Clive S. Zent, Timothy G. Call, Deborah A. Bowen, Michael J. Conte, Betsy R. LaPlant, Thomas E. Witzig, Stephen M. Ansell, George J. Weiner

Research output: Contribution to journalArticle

13 Scopus citations

Abstract

Poly-[1-6]-β-glucopyranosyl-[1-3]-β-glucopyranose (PGG) beta glucan is a Saccharomyces cerevisiae derived 1,3/1,6 glucose polymer with innate immune system activation potential. This phase I/II clinical trial enrolled 20 eligible patients with chronic lymphocytic leukemia with high-risk biological markers for early initial treatment with alemtuzumab, rituximab and PGG beta glucan (1-2-4 mg/kg/dose) over 31 days. PGG beta glucan at 4 mg/kg was well tolerated and used for the phase II study.

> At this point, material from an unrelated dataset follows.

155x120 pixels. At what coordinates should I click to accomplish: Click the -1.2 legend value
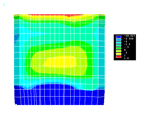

There were three grade 3-4 toxicities at least possibly attributed to treatment. Nineteen (95%) patients responded to treatment with 13 (65%) complete responses. All patients were alive at a median follow-up of 24.4 months (range: 9.5-37). Eleven patients had progressive disease (median 17.6 months, 95% confidence interval [CI]: 9.7, 32.1) and eight patients were retreated (median 35.3 months, 95% CI: 17.9, not reached). We conclude that PGG beta glucan, alemtuzumab and rituximab treatment is tolerable and results in a high complete response rate.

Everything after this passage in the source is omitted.